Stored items
• • • •
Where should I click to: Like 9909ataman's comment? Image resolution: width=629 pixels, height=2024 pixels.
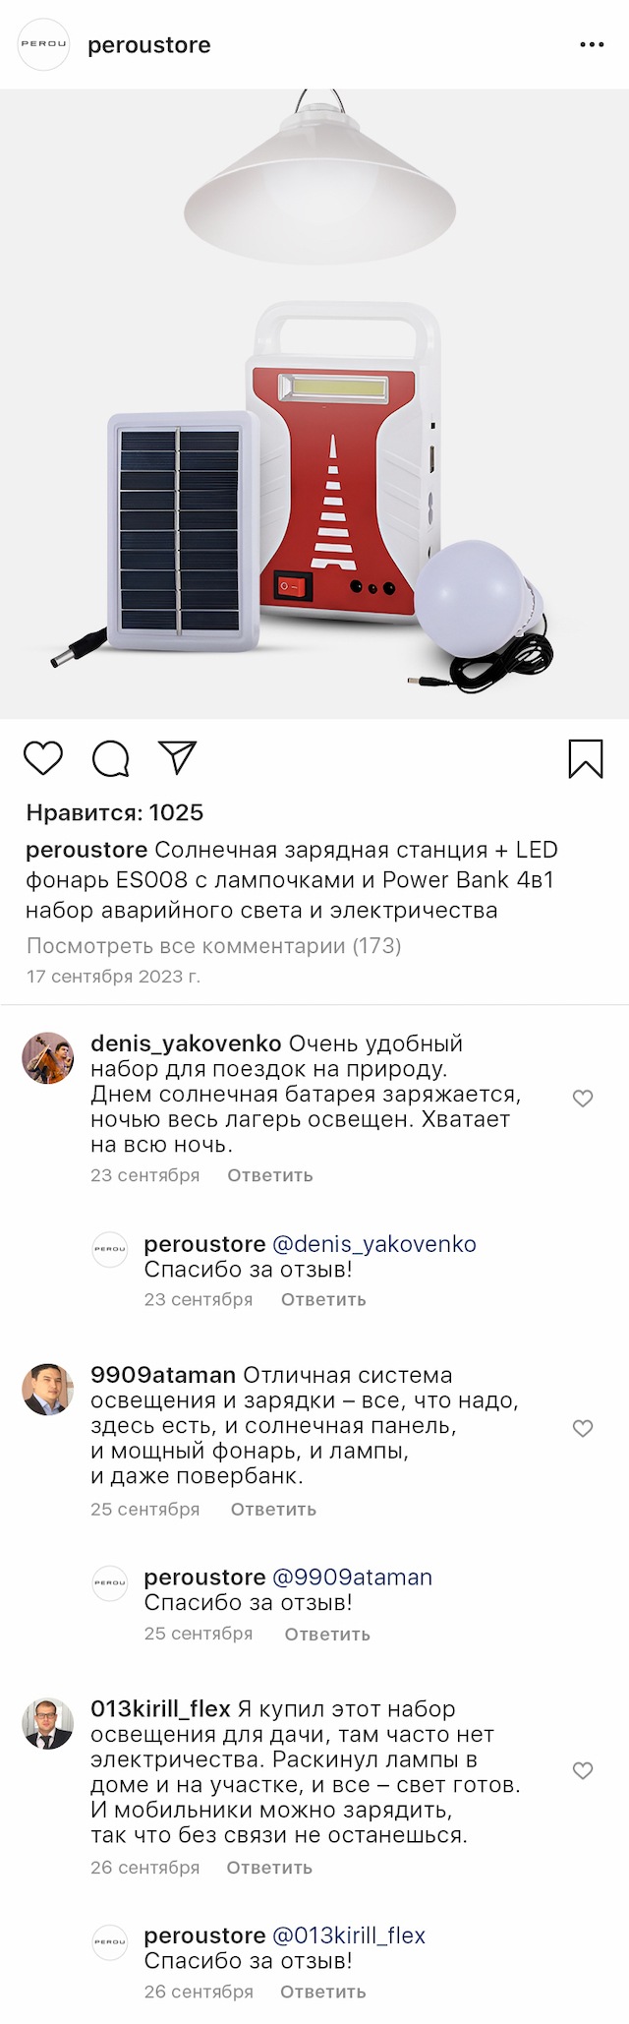(583, 1428)
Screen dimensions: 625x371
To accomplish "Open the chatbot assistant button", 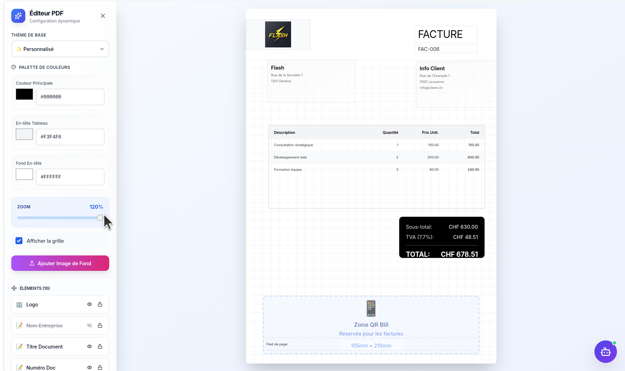I will pos(605,351).
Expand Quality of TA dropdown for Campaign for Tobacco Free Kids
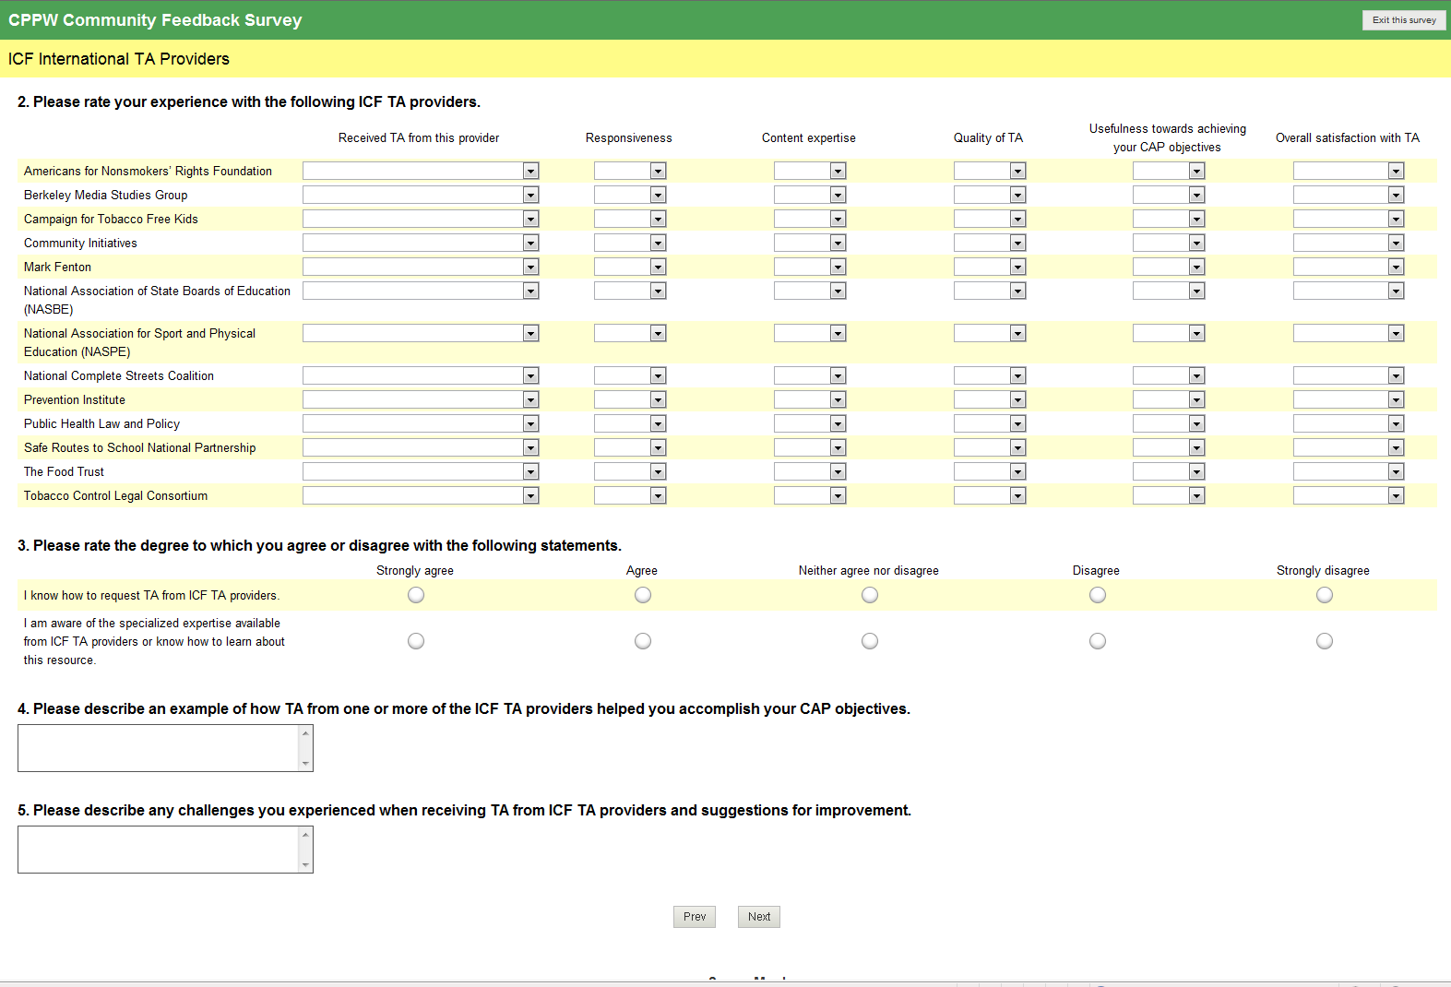Screen dimensions: 1451x987 coord(989,220)
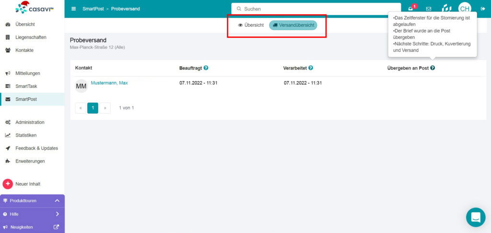This screenshot has width=491, height=233.
Task: Click help icon beside Übergeben an Post
Action: point(433,68)
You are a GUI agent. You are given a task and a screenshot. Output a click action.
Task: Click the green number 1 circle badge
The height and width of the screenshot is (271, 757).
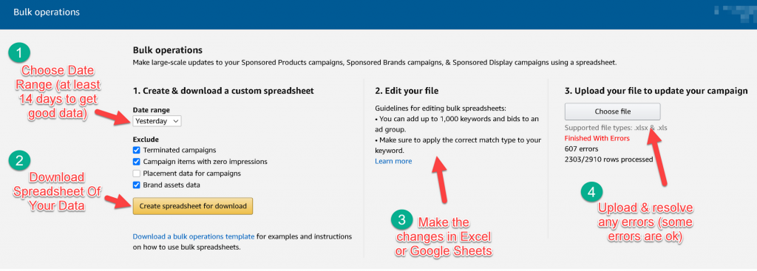(x=20, y=53)
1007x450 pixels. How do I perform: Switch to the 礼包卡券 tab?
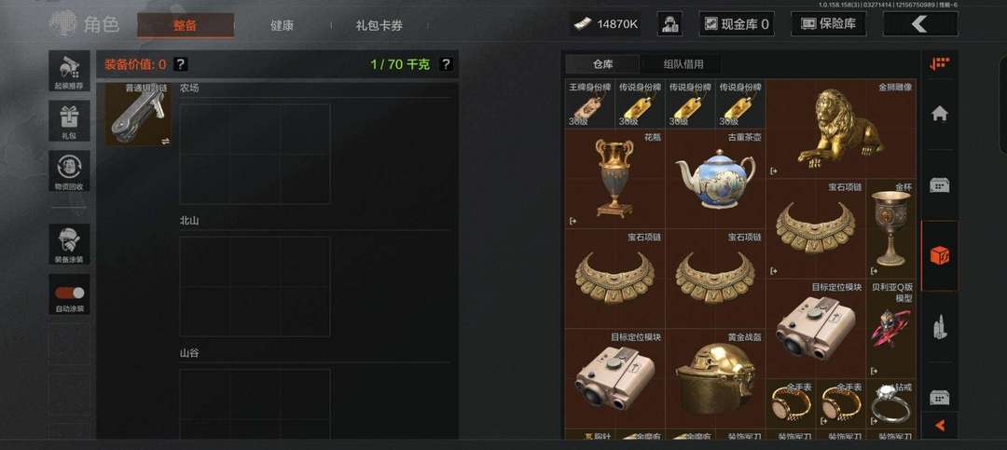[x=379, y=26]
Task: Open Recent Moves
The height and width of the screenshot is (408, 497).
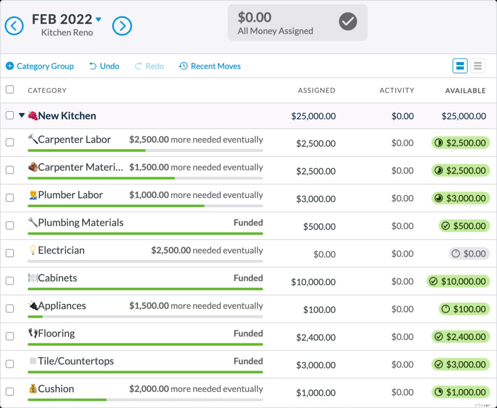Action: (210, 66)
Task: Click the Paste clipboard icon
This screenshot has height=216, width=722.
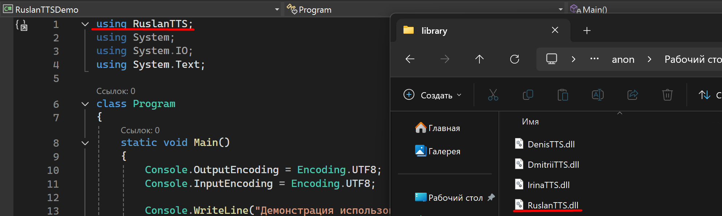Action: click(x=563, y=95)
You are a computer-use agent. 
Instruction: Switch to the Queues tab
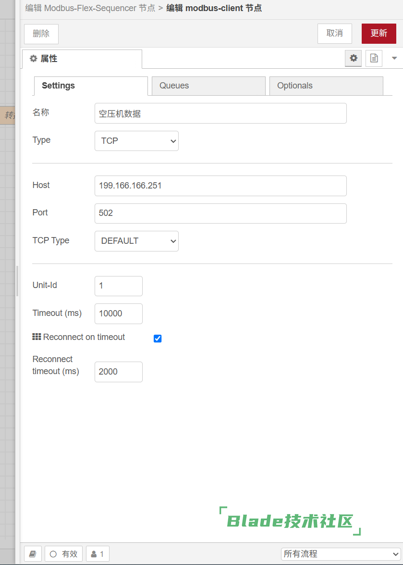pyautogui.click(x=208, y=86)
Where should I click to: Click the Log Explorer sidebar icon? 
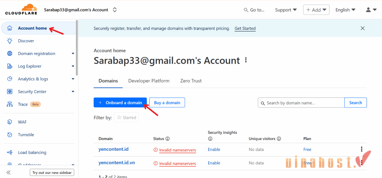(9, 66)
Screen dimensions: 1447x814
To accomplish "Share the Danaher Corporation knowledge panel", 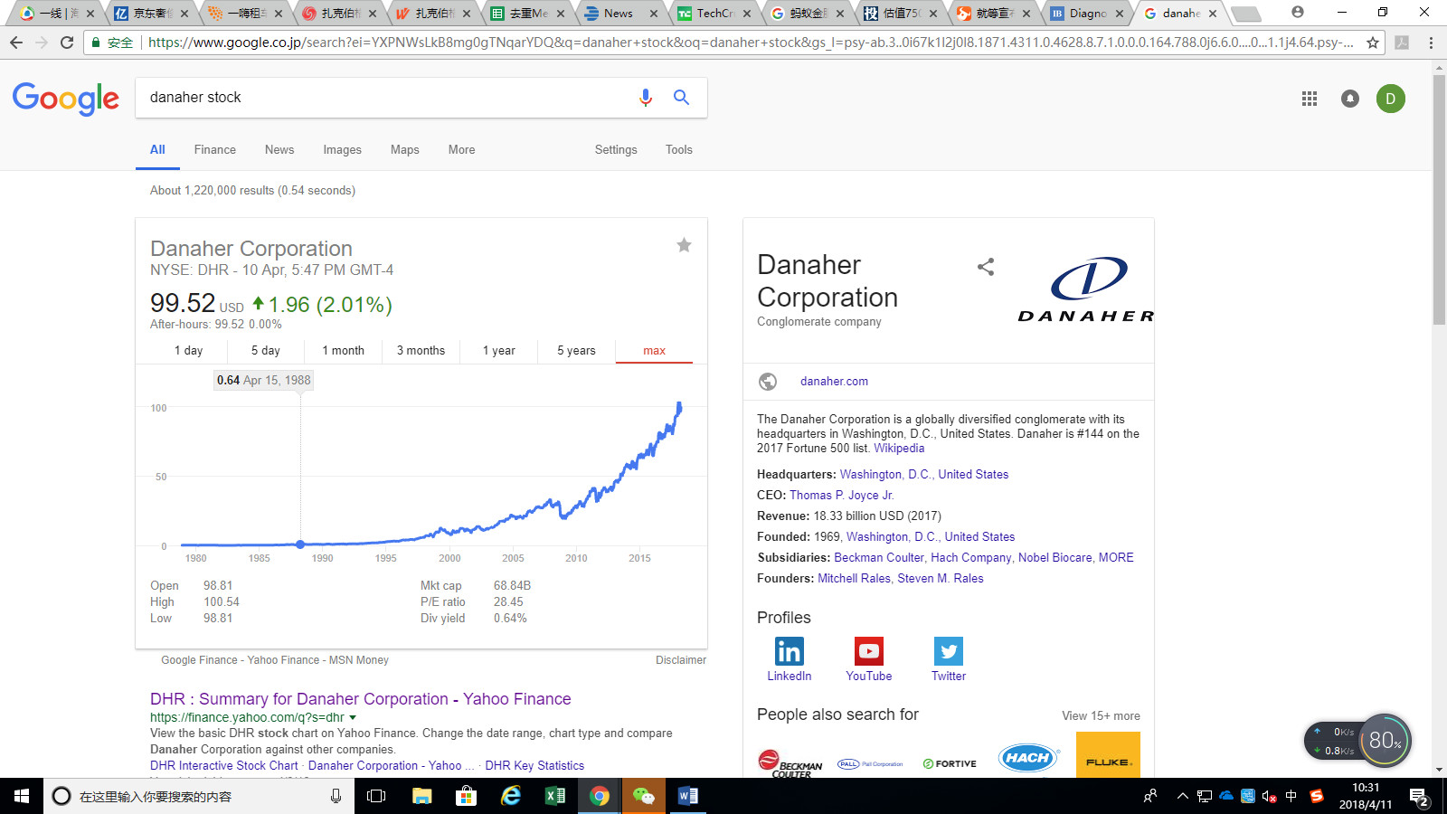I will 986,267.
• • • •
WHAT TO WORK ON: Looking at the entries above, report how many of their lines include "agent", and add nothing else.

RESPONSE: 2